I put down the phone and groaned.
“The story’s starting to spread big-time,” she said. She pulled up the Drudge Report. The same picture appeared there under the headline THE LOVE JUDGE.
“Shit.” Drudge was a gossip site, but it had first broken the story about Bill Clinton and Monica Lewinsky, so it had a certain residual credibility. “What about the Times or the Post?” I asked.
“Nothing there. Not yet.”
“Good. How about Perez Hilton?”
“Nothing. But check this out.” She clicked on Politico. On its front page was a small box with a photo of Claflin, apparently at a State of the Union speech. Over it was the headline CLAFLIN IN POSSIBLE CALL GIRL SCANDAL?
“That’s not good,” I said. “Politico is mainstream. At least it’s a question mark.”
Probably the best headline was the one in Vox: JUSTICE SERVED?
BuzzFeed ran a listicle about the top ten DC sex scandals, from Monica Lewinsky in 1998 to Senator Gary Hart and his girlfriend Donna Rice in 1987. A congressman caught sending lewd messages to young male pages in 2006, and a senator arrested in a Minneapolis airport bathroom in 2007 soliciting sex from an undercover police officer.

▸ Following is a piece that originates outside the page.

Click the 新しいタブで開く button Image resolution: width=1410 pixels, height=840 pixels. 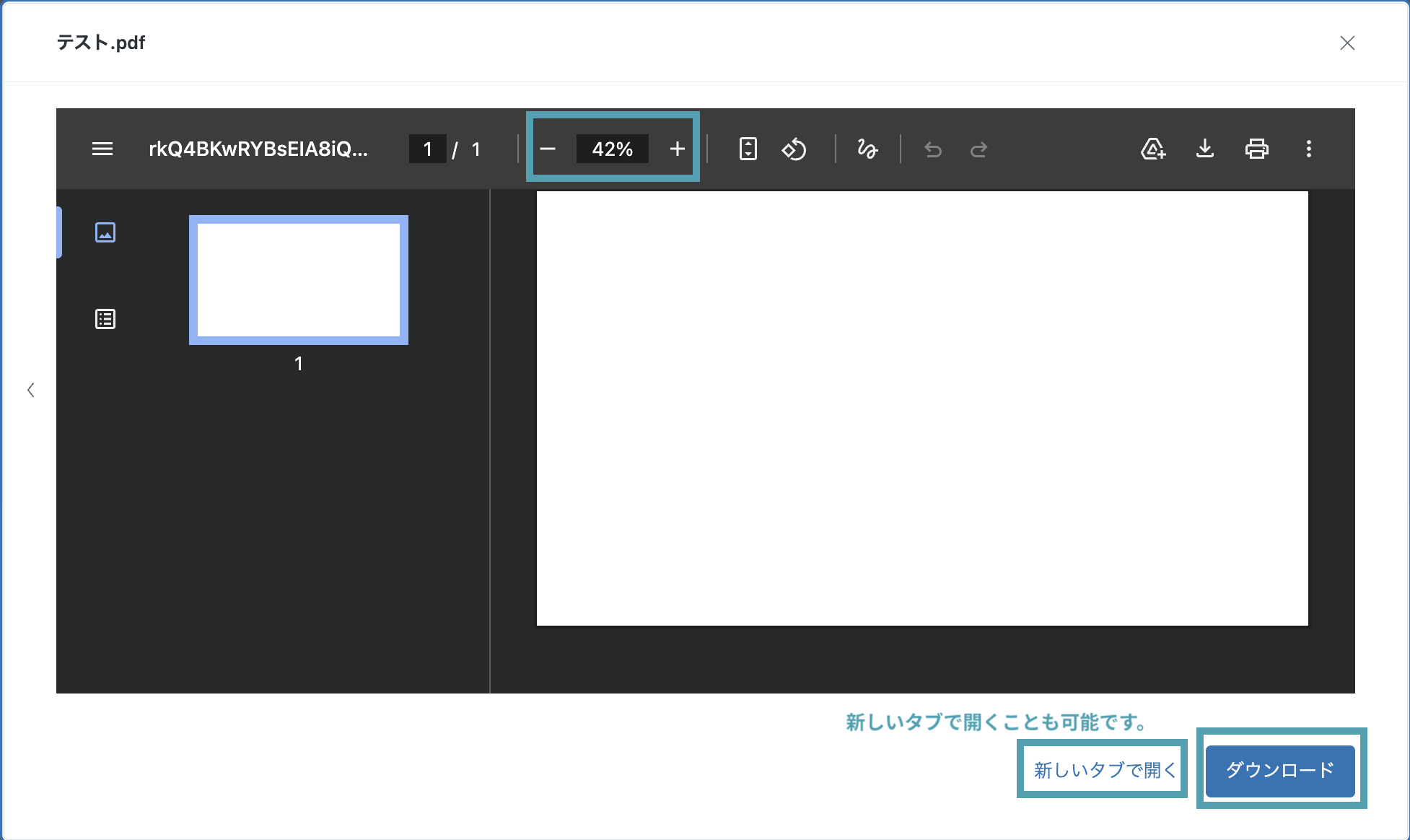pos(1104,770)
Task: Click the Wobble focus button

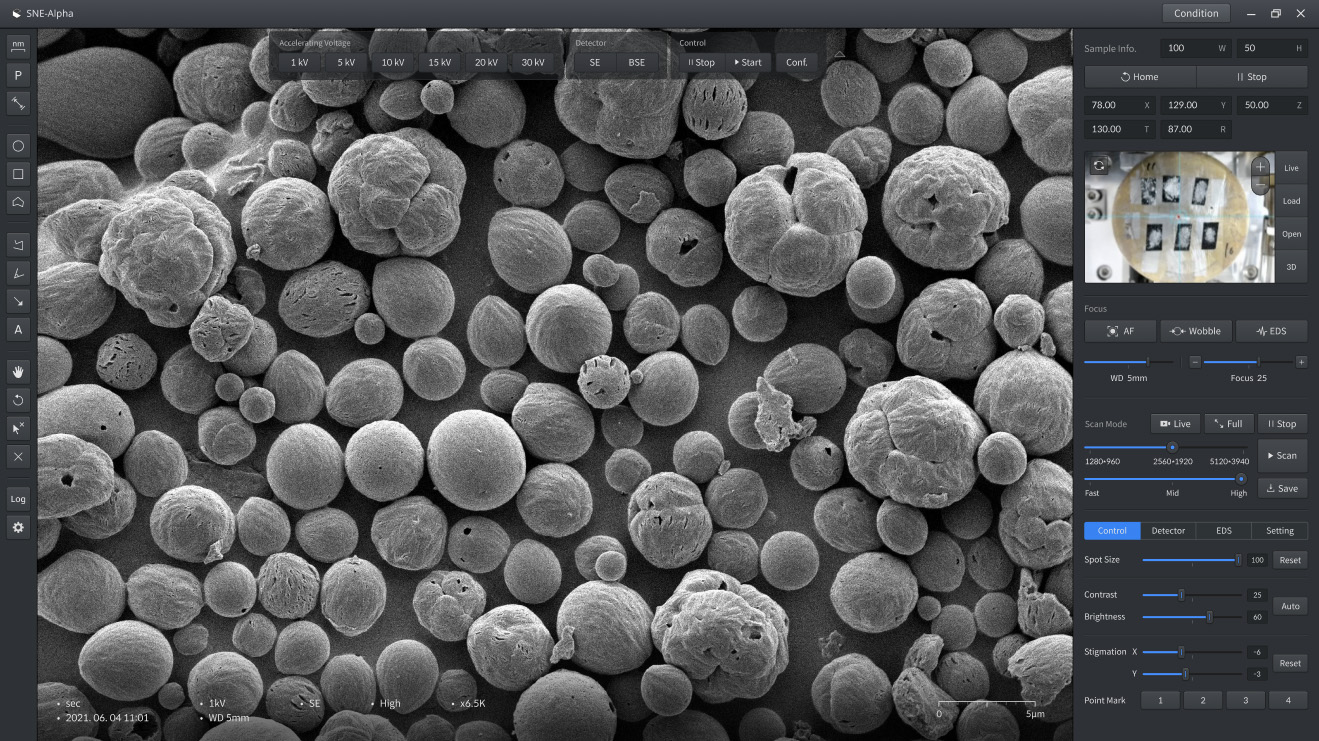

It must have been hard to narrow the list down to just ten. I could think of quite a few more.
“How much time do we have?” I asked Dorothy.
“Just about six hours.”
“Six hours to blow this story up.”
“Nick, this story is spreading like wildfire. Way faster than I expected. I think we have enough to go to Slander Sheet and demand a retraction.”
I cupped my chin in my hand and thought. True, the Claflin story was going big faster than I’d expected. None of the standard bearers of the old-guard legacy print media had picked up on it yet, but it wouldn’t have surprised me if their online versions ran something with a question mark, and soon. It was just too explosive a story to ignore.
“I’m going to talk to Gideon,” I said.